Analysis & Next Steps
What’s New: New Hoque & Sons Inc. issued an alert after state testing identified uneviscerated Dry Ghoinnya Fish (UPC 908172635412, exp. 5/19/25) in commercial distribution. Authorities flagged the product because uneviscerated fish have historically been associated with type E foodborne botulism and are considered a potentially life-threatening hazard. No illnesses have been reported so far.
Why It Matters: Botulinum neurotoxin is among the most potent toxins known. When it contaminates food, it can cause rapid, severe neurologic illness and respiratory failure. The viscera of fish concentrate spores, creating favorable conditions for toxin production during salt curing, drying, smoking, or fermentation. Because uneviscerated, preserved fish have caused outbreaks in the past, even in spite of high salt concentrations, regulatory action at detection is essential to prevent potentially fatal outcomes.
Who’s Affected: Consumers who purchased the identified Dry Ghoinnya Fish lot are potentially exposed; households with infants, pregnant people, older adults, or immunocompromised members are at higher risk of severe outcomes and should be especially cautious. Retailers and distributors who sold the lot must act to remove inventory and notify customers.

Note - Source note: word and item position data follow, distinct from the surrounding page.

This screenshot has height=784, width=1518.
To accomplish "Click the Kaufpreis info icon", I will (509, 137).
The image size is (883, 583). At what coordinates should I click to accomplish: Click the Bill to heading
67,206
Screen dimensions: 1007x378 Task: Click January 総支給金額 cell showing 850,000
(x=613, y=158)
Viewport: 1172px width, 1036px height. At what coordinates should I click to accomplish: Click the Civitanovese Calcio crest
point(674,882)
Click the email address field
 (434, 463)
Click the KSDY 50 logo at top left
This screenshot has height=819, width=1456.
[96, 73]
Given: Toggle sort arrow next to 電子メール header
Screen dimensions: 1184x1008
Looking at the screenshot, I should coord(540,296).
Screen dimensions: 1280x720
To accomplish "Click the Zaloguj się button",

Small processors and community sellers who may use traditional methods are stakeholders because the detection underscores the need for compliance and education. Public-health systems must be prepared to triage and treat any suspected cases.
What To Do Now:
- Consumers: Stop using the product immediately; return it to the place of purchase or follow disposal instructions in official alerts. If you develop neurologic symptoms after consumption, seek emergency care and inform clinicians about the exposure. Clean and sanitize any surfaces that contacted the packaging.
- Retailers/Distributors: Quarantine and remove all affected lots, post customer notices, cooperate with state inspectors, and review supplier certifications to prevent recurrence. Maintain records to assist traceback.
- Processors: Re-evaluate evisceration and sanitation SOPs, validate final product parameters (salt, water activity, pH), and conduct environmental monitoring for C. botulinum niches. Train staff and maintain documentation for audits.
- Public-health agencies: Continue outreach to communities that consume preserved fish, ensure clinicians know how to access antitoxin, and maintain vigilance in surveillance systems for neurologic syndromes that could signal botulism. Prompt reporting and lab confirmation should be prioritized.
Final Note
The New Hoque & Sons alert is a textbook example of prevention in action: routine inspection and testing caught an unsafe product before reported human illness. The episode should remind consumers, retailers, regulators and processors that traditional culinary practices require precise controls to be safe when scaled to commercial distribution. Uneviscerated fish products used in salt-curing and drying are not mere culinary curiosities; they can be vehicles for a devastating neurotoxin. By removing suspect lots quickly, informing the public clearly, and working collaboratively with communities and small processors, authorities can prevent illness while respecting cultural foodways. The best outcome is simple and familiar to public-health professionals: identify the hazard early, remove it fast, and use the episode as an opportunity to strengthen prevention so the pattern is not repeated.